- Promotional poster
- Directed by: Jason Paul Laxamana
- Screenplay by: Jason Paul Laxamana;
- Story by: Jason Paul Laxamana;
- Produced by: Vicente del Rosario III; Vic del Rosario Jr.; Veronique del Rosario-Corpus;
- Starring: Julia Barretto; Carlo Aquino;
- Cinematography: Marvin Reyes
- Edited by: Mai Calapardo;
- Music by: Paulo Protacio
- Production company: Viva Films
- Distributed by: Viva Films
- Release date: September 14, 2022;
- Running time: 104 minutes
- Country: Philippines
- Language: Filipino

= Expensive Candy =

2022 Filipino romance film

Expensive Candy is a 2022 Philippine romantic drama film directed by Jason Paul Laxamana and produced by Viva Films, starring Julia Barretto and Carlo Aquino.
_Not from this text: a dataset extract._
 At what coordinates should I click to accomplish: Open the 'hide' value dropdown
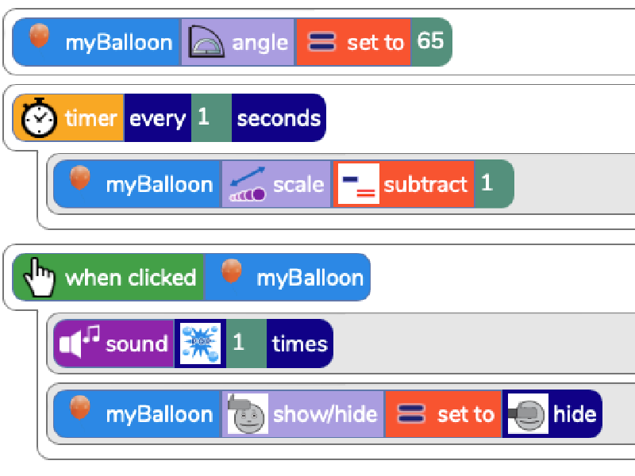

It marked Barretto's first venture into the sexy genre, which was given an R-13 rating by the MTRCB.

==Plot==
The story follows around finding love in the most unlikely of places and risking everything to pursue it. High school teacher Renato "Toto" Camaya and prostitute Candy spend a night together and fall in love at first sight.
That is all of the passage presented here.